DEBORAH CORNWALL: Lane didn't give evidence at the trial, leaving her defence barrister Keith
Chapple to speculate on a range of scenarios on Tegan's fate. But clearly, 11 of the 12 jurors
simply didn't buy it.

RACHAEL JANE CHIN: She's never lost any of her confidence or any of her arrogance and this is
someone who's facing a murder trial. All the way along, she never - she's like she owned the place.

DEBORAH CORNWALL: Rachel Chin's book on the secret life of Keli Lane is now due to be published
early next year. But after five years of trawling through legal evidence and interviewing friends,
Lane, she says, still remains a complete mystery.

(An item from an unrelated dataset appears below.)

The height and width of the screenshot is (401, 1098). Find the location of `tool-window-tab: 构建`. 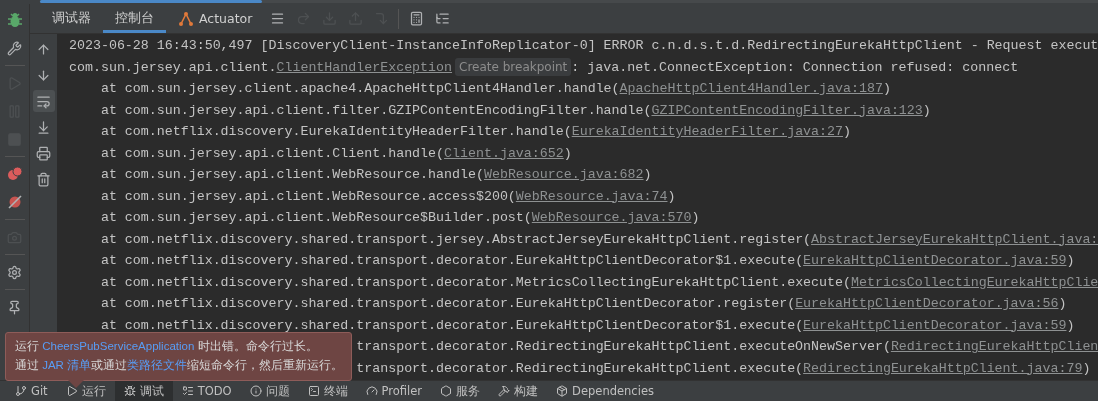

tool-window-tab: 构建 is located at coordinates (518, 391).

RACHAEL JANE CHIN: In the five years between the coronial inquest and the murder trial in 2010,
Sandy and Robert Lane aged 20 years physically. It took a big toll on them, you could tell the
stress, but Keli looked fresh.

DEBORAH CORNWALL: Even before today's verdict, Keli Lane had already lost her job, her marriage was
over, and according to Rachel Chin, most of her once-huge band of friends had abandoned her. But it
wasn't until today, when the jury declared her guilty, Keli Lane finally gave way to her grief.

RACHAEL JANE CHIN: I'm quite sure there are people in Manly who've known Keli and the Lanes all
their lives and they're looking through photo albums of 21sts, of nights out, other special times
in their lives and they'd see Keli there and they would think, "Who are you?"

HEATHER EWART: Deborah Cornwall with that report.